I firmly believe members of the Board, the Council, and the Superintendent all want the best for our children. The problem is not a lack of motivation, the problem is a system that by its very nature causes us to spend too much time calibrating between branches of government and being worried about bureaucratic nuances and turf issues. Mr. Chair, we all have spent many years talking to, and sometimes at each other, but sadly that dialogue has been about disagreement over what is fact, instead of building a common vision. 

It is ironic that we would consider maintaining this current structure when over the years the Council has witnessed the challenges of getting the school system to follow though on numerous initiatives that have been in best interest of our students We have complained about capital projects that never get executed, or resorted to drafting legislation to demand the timely adoption of textbooks, transparent financial reporting, or co-location of charter schools in underutilized DCPS buildings. 

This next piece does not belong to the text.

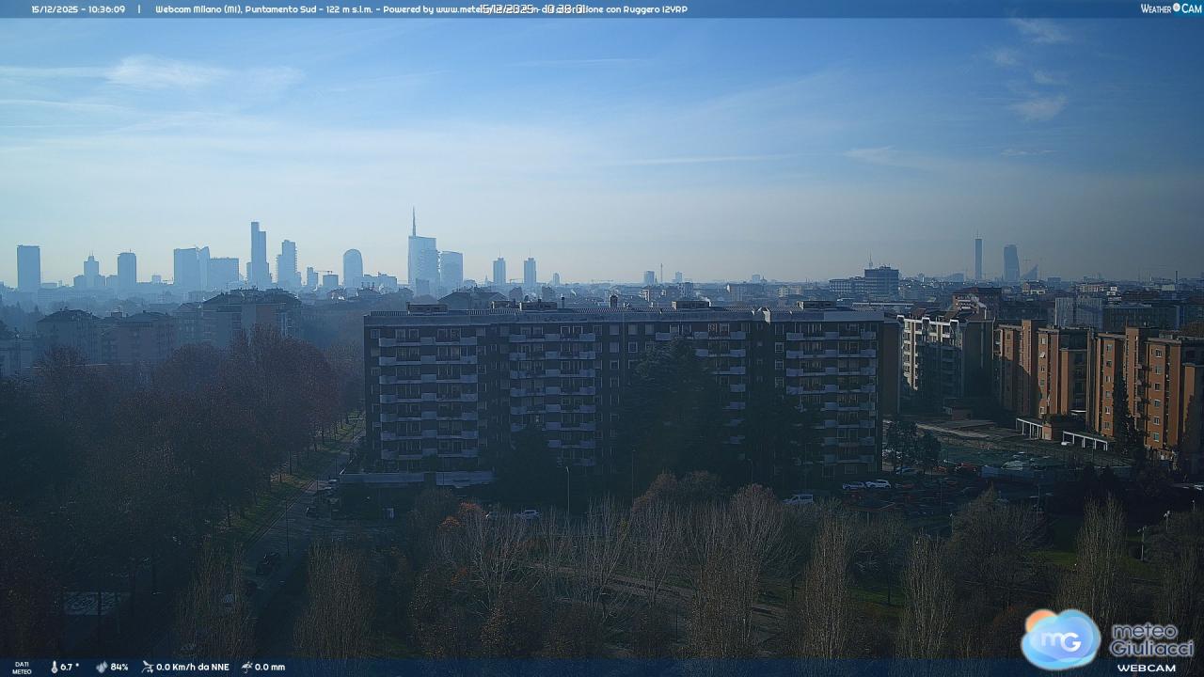Click the rain umbrella icon
Viewport: 1204px width, 677px height.
click(x=246, y=667)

Indeed we have has some success in collaborating with the schools system. Most notably the transformation schools and wrap around services initiatives are good examples of what cross agency collaboration can bring about. In addition we have had some recent success in folding DCPS into the District's ASMP system. But think about how much time and resources we would have saved over the last three years if we did not have an independent school system building its own fiber optic network, and trying to create its own personnel, procurement and payroll systems. 

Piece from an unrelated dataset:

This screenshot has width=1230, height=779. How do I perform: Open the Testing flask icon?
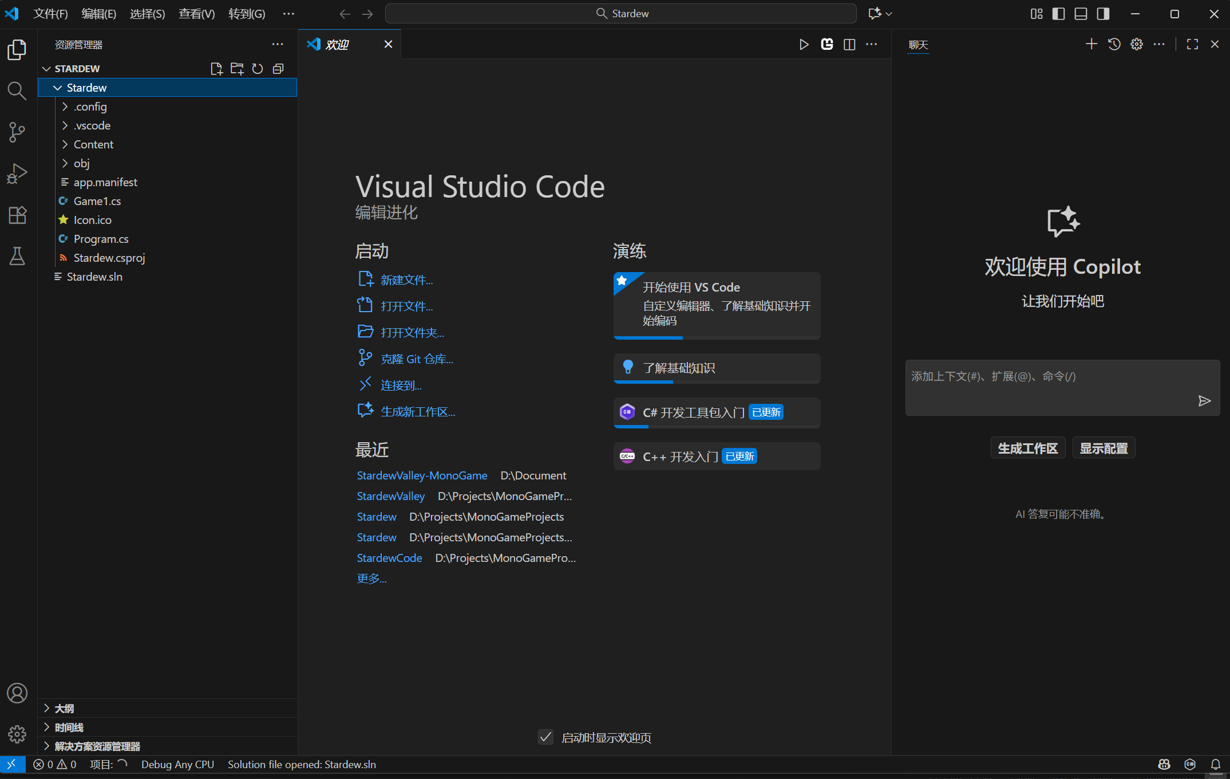coord(17,256)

We must rationalize our current approach to education service delivery, give a Chancellor instructional and operational control of the schools, and centralize accountability such that those who provide the resources (the Mayor and Council) accountable for how those dollars are spent. I am willing to be held accountable and I am committed to providing the Chancellor the support needed to do his/her job.

When I first became Mayor I promised that we would make government work. Today through collaboration with the Council, our citizens are better served today then they were six years ago. We answer the phones, pick up the trash, and clean the streets. We must take this same no nonsense approach to fixing our education system.

The issue of governance over the schools must be addressed once and for all. The Education Collaborative that we recently announced is an only interim measure that will address the immediate and critical need to locate a person of exceptional skill to be our next superintendent. While I am committed to working with the collaborative in the short term, we must also definitively settle which governance model best supports long-term improvement of the DC public school system. 

I offer you my proposal as a viable solution. My proposal provides the most hope for our city to have a public education system second to none. This approach would create a system that would truly ensure that our children are. Quite frankly they cannot afford to wait one minute more while we figure this thing out.